▸ **Extract provided**:

>>>>>

News accounts, for example, chronicle TSA BDOs identifying persons who turn out simply to be in this country unlawfully, and others who possess illegal drugs. Of course, their zeal has also led BDOs to stopping, detaining and questioning people who are engaging in actions no more "criminal" than simply appearing nervous or "stressful" and who "avoid eye contact" with other people. The obvious question, with all this going on, is who wouldn't be nervous or stressful?

This is not the first time federal agents have attempted to use some form of "profiling" as the basis to detain, search and arrest suspects. For example, beginning in the late 1970s, federal drug agents conducted a series of searches of people at airports who fit a so-called "drug courier profile" — people who, among other things, appeared nervous, avoided eye contact and did not carry baggage. Many of the cases thus developed were declared unconstitutional, with judges correctly concluding that arresting people based on what is in essence a "hunch" that they are acting suspiciously violates the Bill of Rights' requirement that searches be "reasonable." Judges also were mindful of the potential for abuse if law enforcement was permitted to search anyone fitting a subjective "profile."

<<<<<

▸ **Information shown**:
>>>>>

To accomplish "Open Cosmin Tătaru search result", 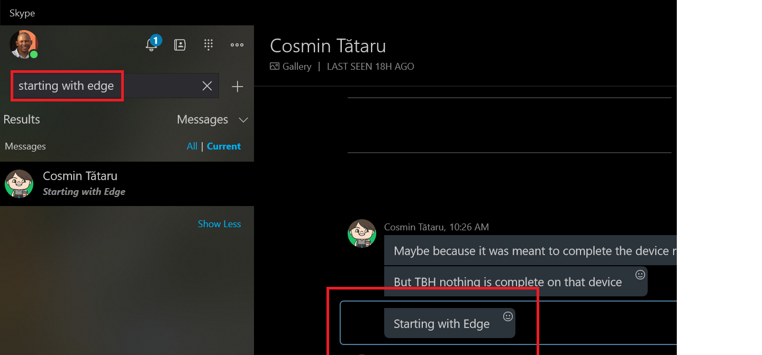I will point(127,184).
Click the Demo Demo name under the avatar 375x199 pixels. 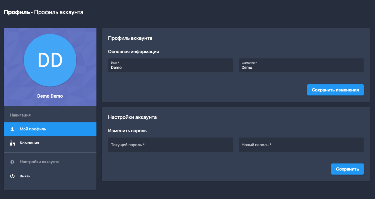[x=50, y=96]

<<<<<

▸ **Goal**:
Condense the paragraph starting "This is not the first time" from the text on TSA profiling above into a short bulleted list that keeps its main facts.

▸ **Exercise result**:
- Federal agents have used "profiling" before as grounds to detain, search and arrest suspects.
- Starting in the late 1970s, federal drug agents searched people at airports who fit a "drug courier profile." Among other traits, these people appeared nervous, avoided eye contact and carried no baggage.
- Many of the resulting cases were declared unconstitutional. Judges held that arrests based essentially on a "hunch" violate the Bill of Rights' requirement that searches be "reasonable."
- Judges also noted the potential for abuse if law enforcement could search anyone fitting a subjective "profile."